Michael Schelling, ehemaliges Mitglied der Forschungsgruppe Visual Computing, hat seine Dissertation unter dem Titel Viewpoint Guided Learning for 3D Scene Understanding and Representations verteidigt. Er wurde begutachtet von Prof. Dr. Timo Ropinski (Medieninformatik, Universität Ulm), Prof. Dr. Andreas Kolb (Universität Siegen), als Wahlmitglieder apl. Prof. Dr. Rainer Michalzik und Prof. Dr. Heiko Neumann (beide Univeristät Ulm), sowie als weiteres Mitglied in der Prüfungskommission Prof. Dr. Matthias Tichy (Vorsitz und Protokoll).
Zusammenfassung:
Deep Learning has become the dominating technique in many domains, including visual computing. The visual perception, of both humans and machines, is rooted in the 2D space, as visual sensors are ultimately only able to capture a two-dimensional representation from their specific viewpoint. Even 3D sensors, such as indirect Time-of- Flight (iToF) cameras, can only perceive information which is visible from their respective viewpoint, and thus can only model the observed 3D space as a 2D manifold, which is commonly referred to as a 2.5D image.
Consequently, the visual observation is highly dependent on both the observed 3D geometry and the chosen viewpoint. This interdependency of the viewpoint and the observed 3D structure can be exploited to improve the performance of neural networks for visual tasks. To this end, I present algorithmic optimizations for neural network training, which allow for the use of viewpoint information when addressing 3D problems and, vice versa, the use of 3D information when addressing viewpoint related problems.

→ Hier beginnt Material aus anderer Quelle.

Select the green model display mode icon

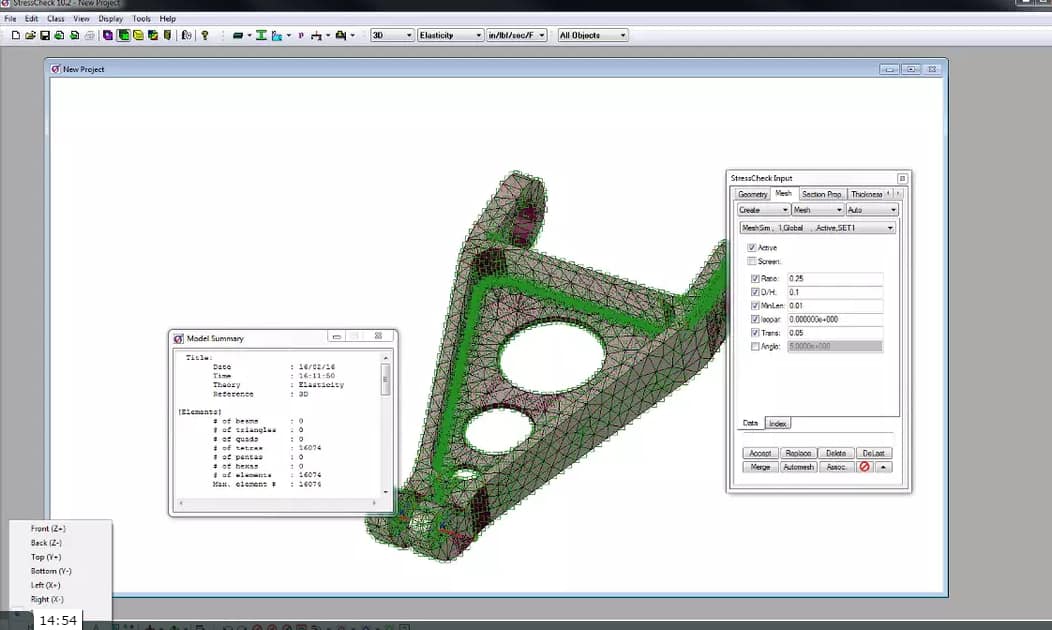(123, 35)
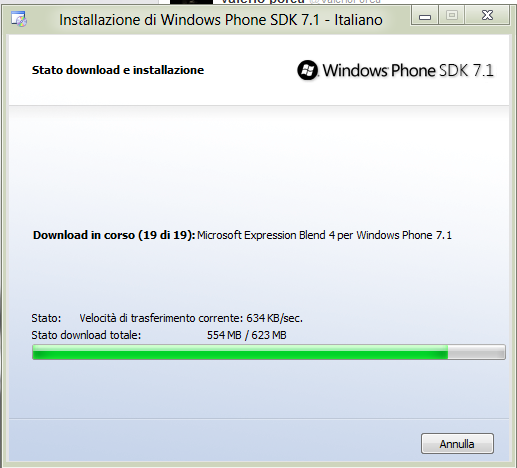The image size is (517, 468).
Task: Minimize the SDK installer window
Action: tap(425, 15)
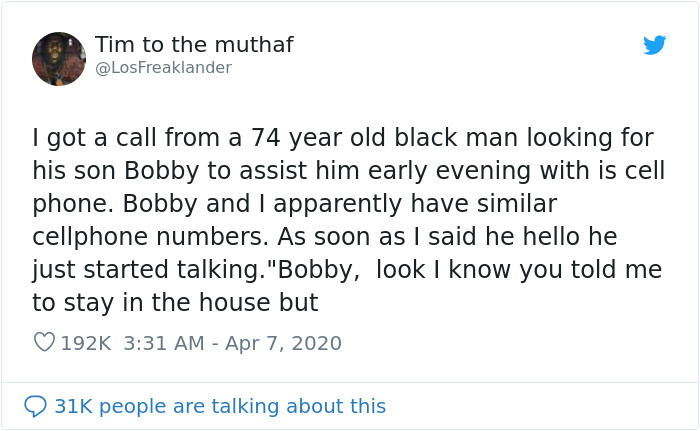The width and height of the screenshot is (700, 431).
Task: Open the '3:31 AM' time in the timestamp
Action: pos(164,343)
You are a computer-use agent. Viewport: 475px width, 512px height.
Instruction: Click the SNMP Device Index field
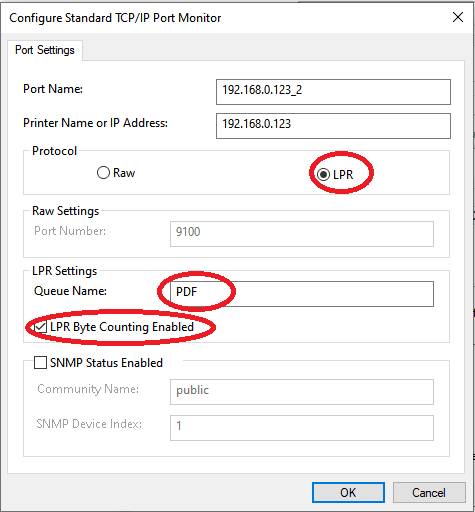pos(302,428)
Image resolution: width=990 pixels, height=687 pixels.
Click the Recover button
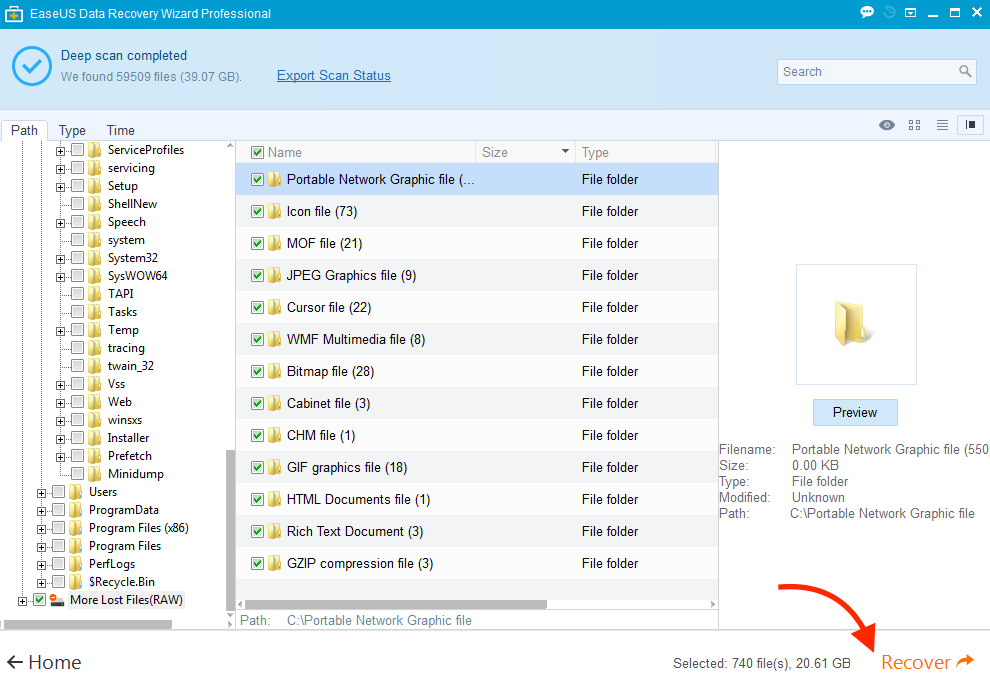tap(926, 662)
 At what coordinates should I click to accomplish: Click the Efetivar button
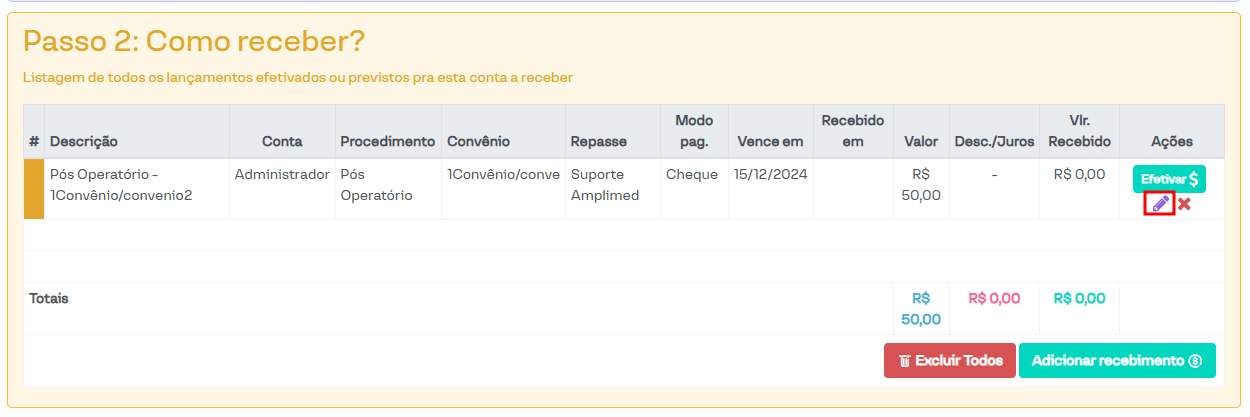click(x=1169, y=179)

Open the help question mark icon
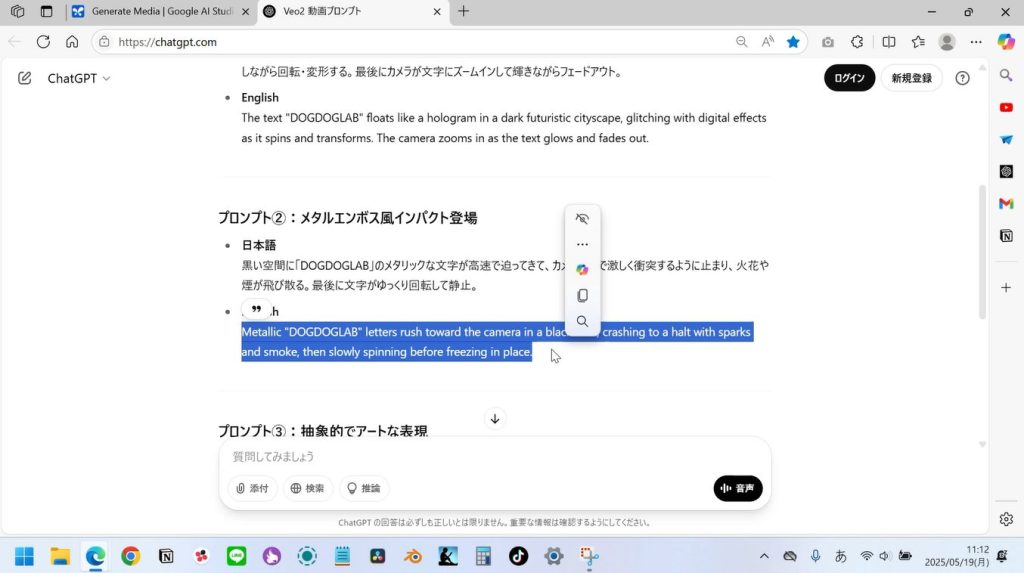coord(962,78)
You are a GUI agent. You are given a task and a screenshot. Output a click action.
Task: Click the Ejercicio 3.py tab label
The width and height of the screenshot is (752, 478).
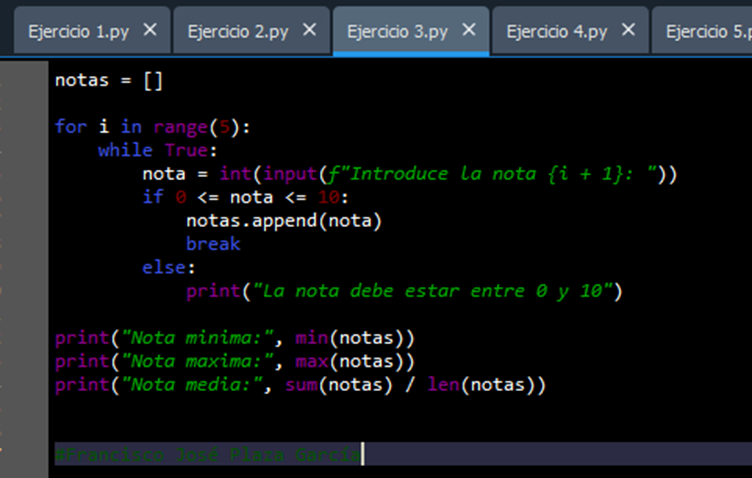click(x=397, y=31)
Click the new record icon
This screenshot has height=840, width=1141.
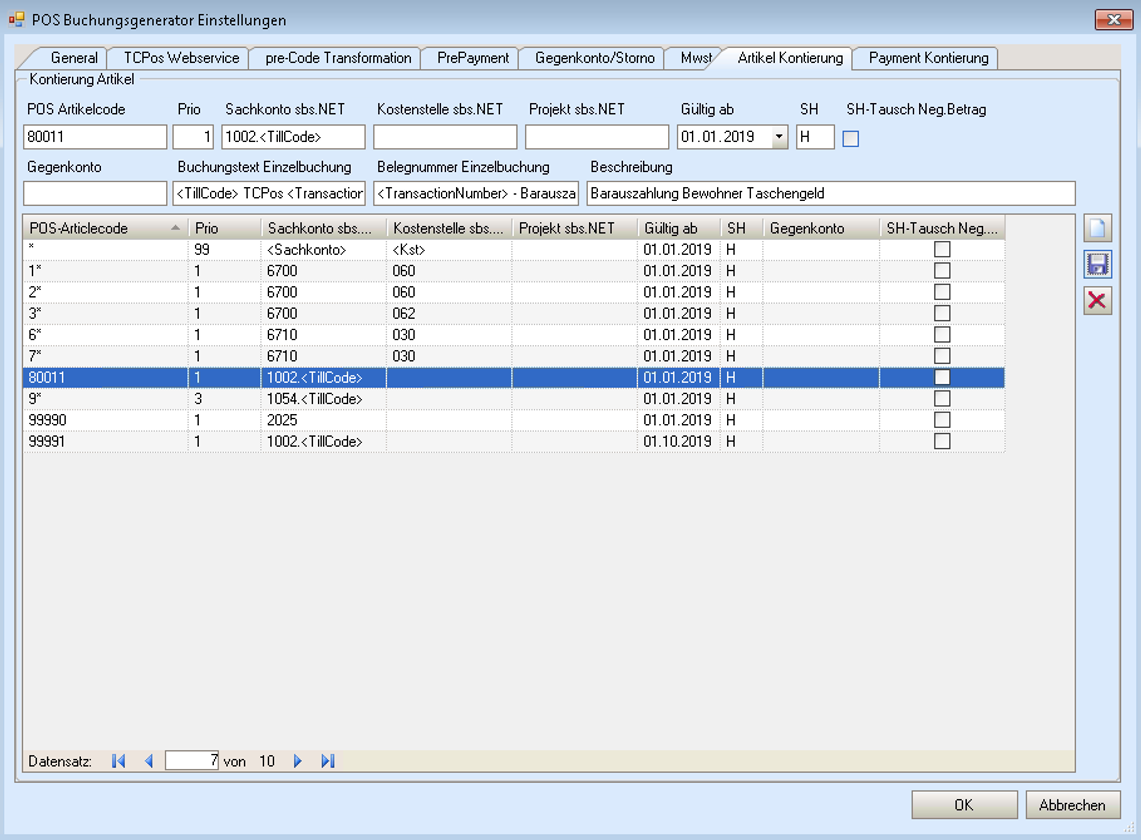[x=1098, y=229]
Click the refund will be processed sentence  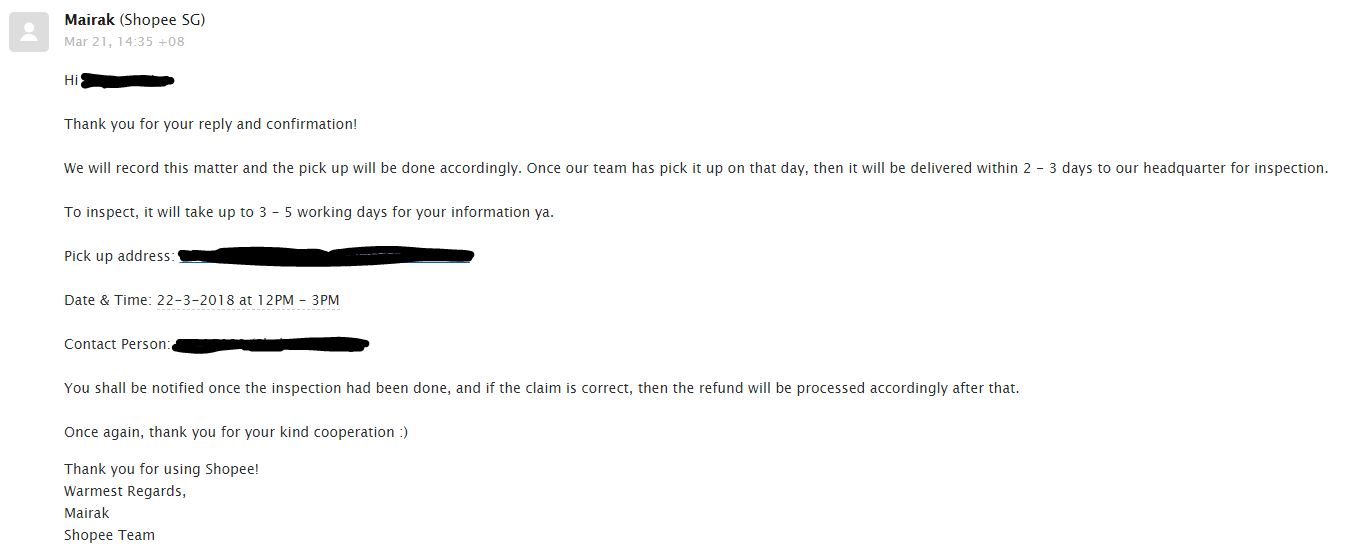coord(542,388)
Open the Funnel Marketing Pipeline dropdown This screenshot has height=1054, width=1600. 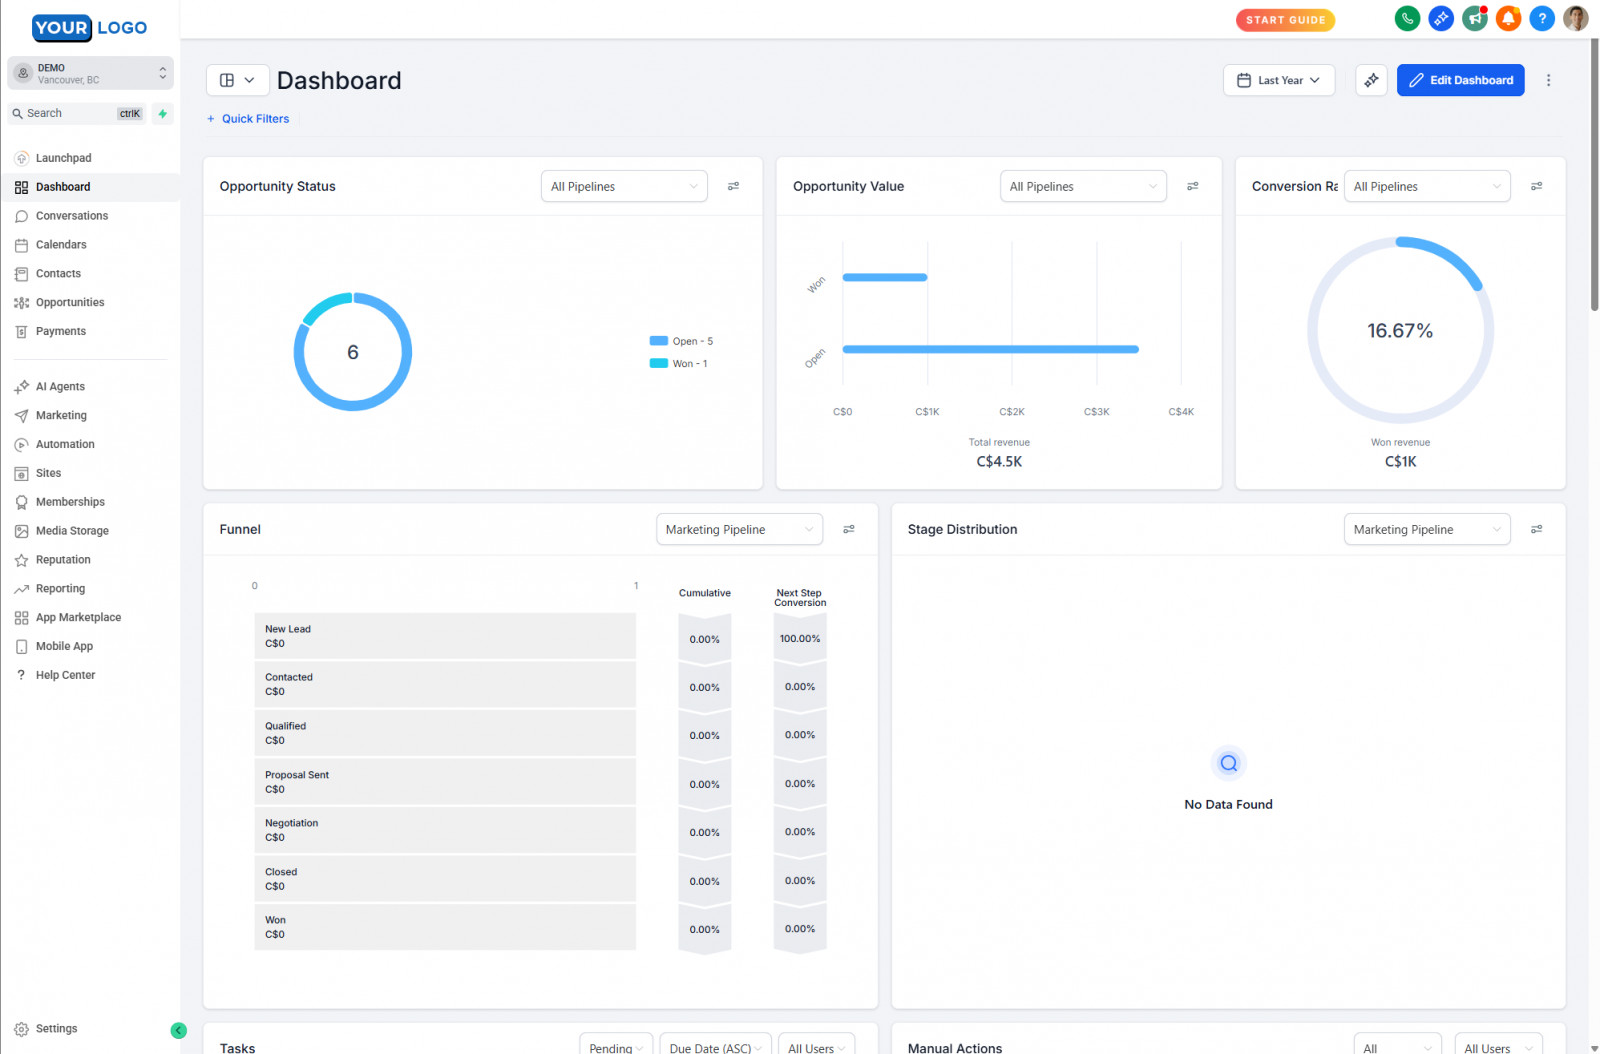click(x=739, y=529)
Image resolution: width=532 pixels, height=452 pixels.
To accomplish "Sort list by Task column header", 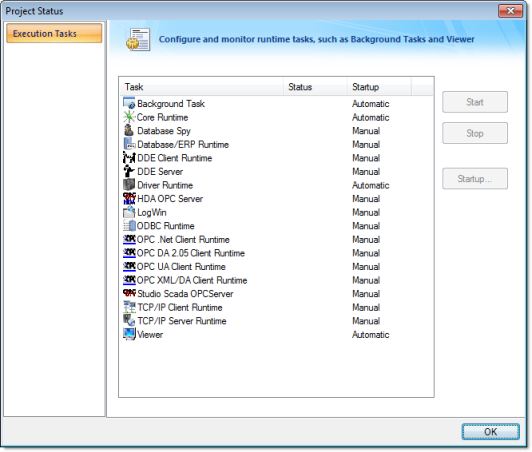I will point(202,87).
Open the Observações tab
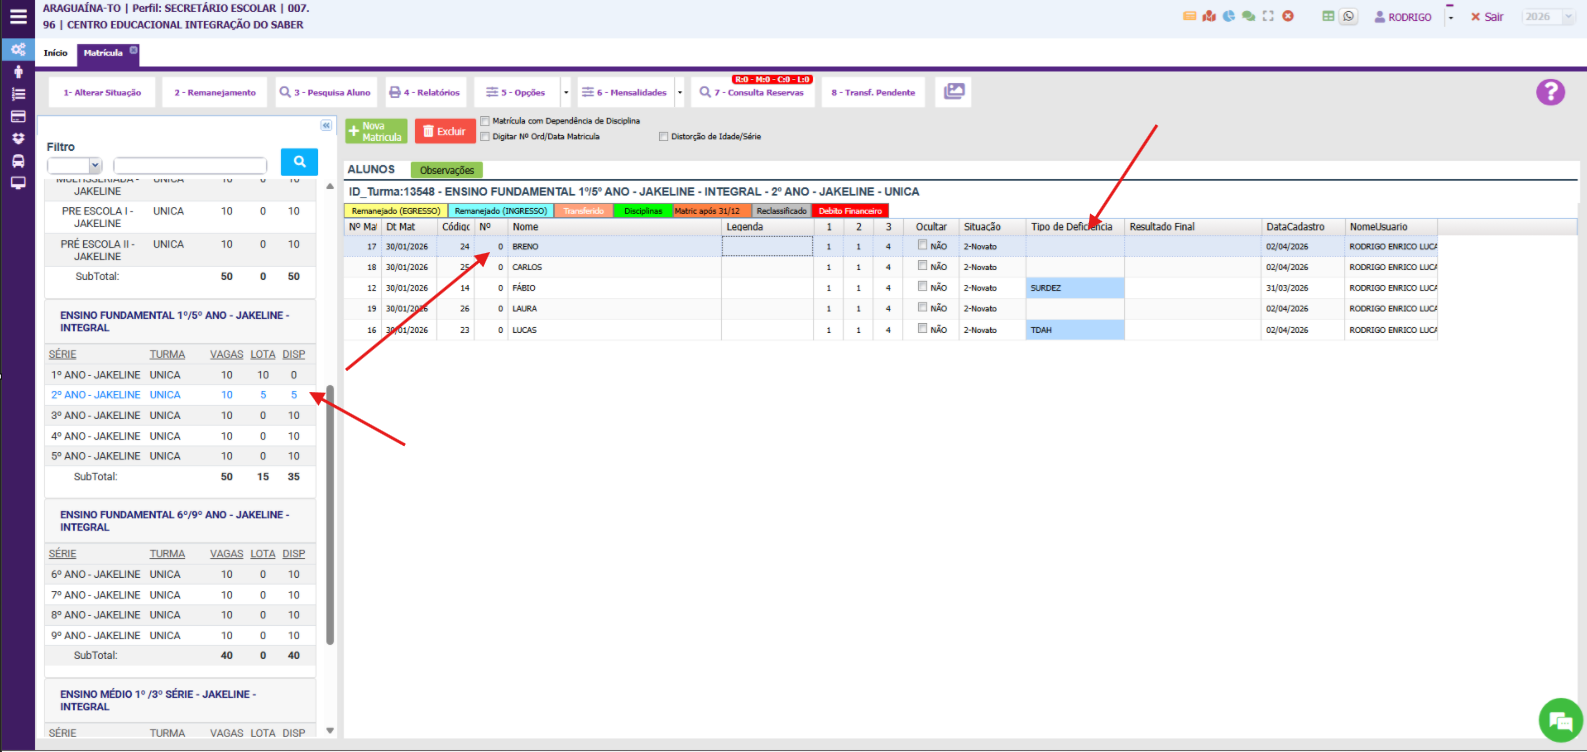 pos(447,170)
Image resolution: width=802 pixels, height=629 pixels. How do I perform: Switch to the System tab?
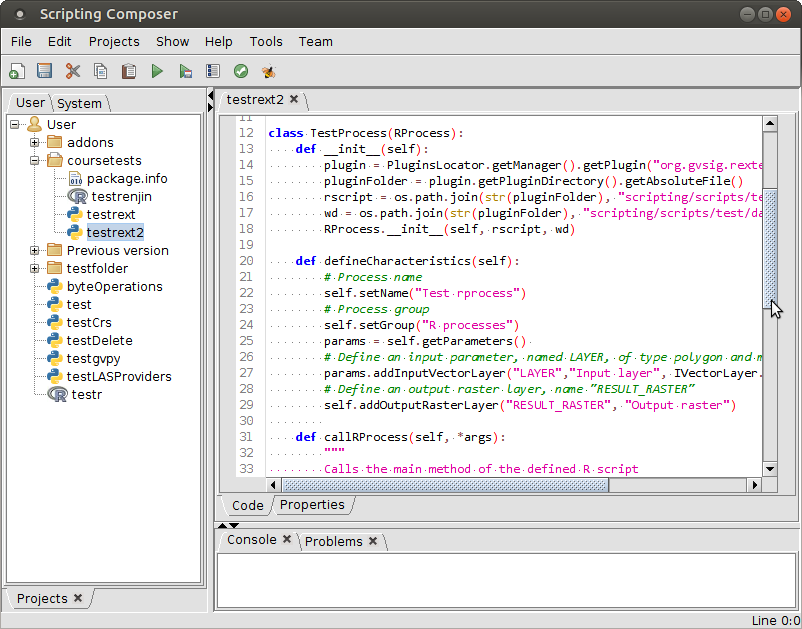tap(79, 103)
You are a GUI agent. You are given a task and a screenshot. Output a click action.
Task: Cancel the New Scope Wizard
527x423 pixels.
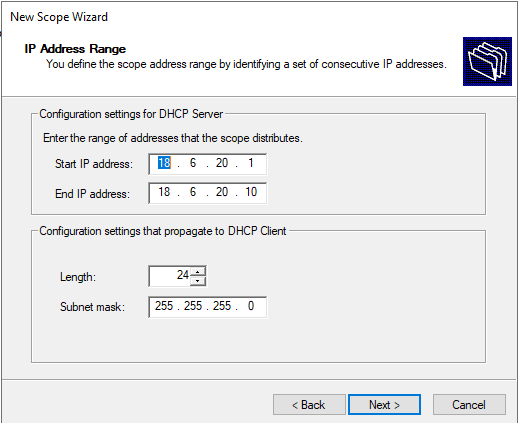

First, a dynamic labeling strategy is presented, which enables 3D point networks to identify informative viewpoints for 3D models. Second, it is shown how the integration of information about the view direction into 3D point convolutional networks can improve the error correction rates for iToF cameras. Lastly, a training method for compensating motion artefacts in iToF images, e.g., through changes of the viewpoint, is derived, which allows for the supervision of 2D networks via the reconstructed 2.5D depth image.
Wir wünschen ihm mit diesem vollbrachten Schritt alles Gute, sodass die Wege dorthin führen, wo es interessant ist.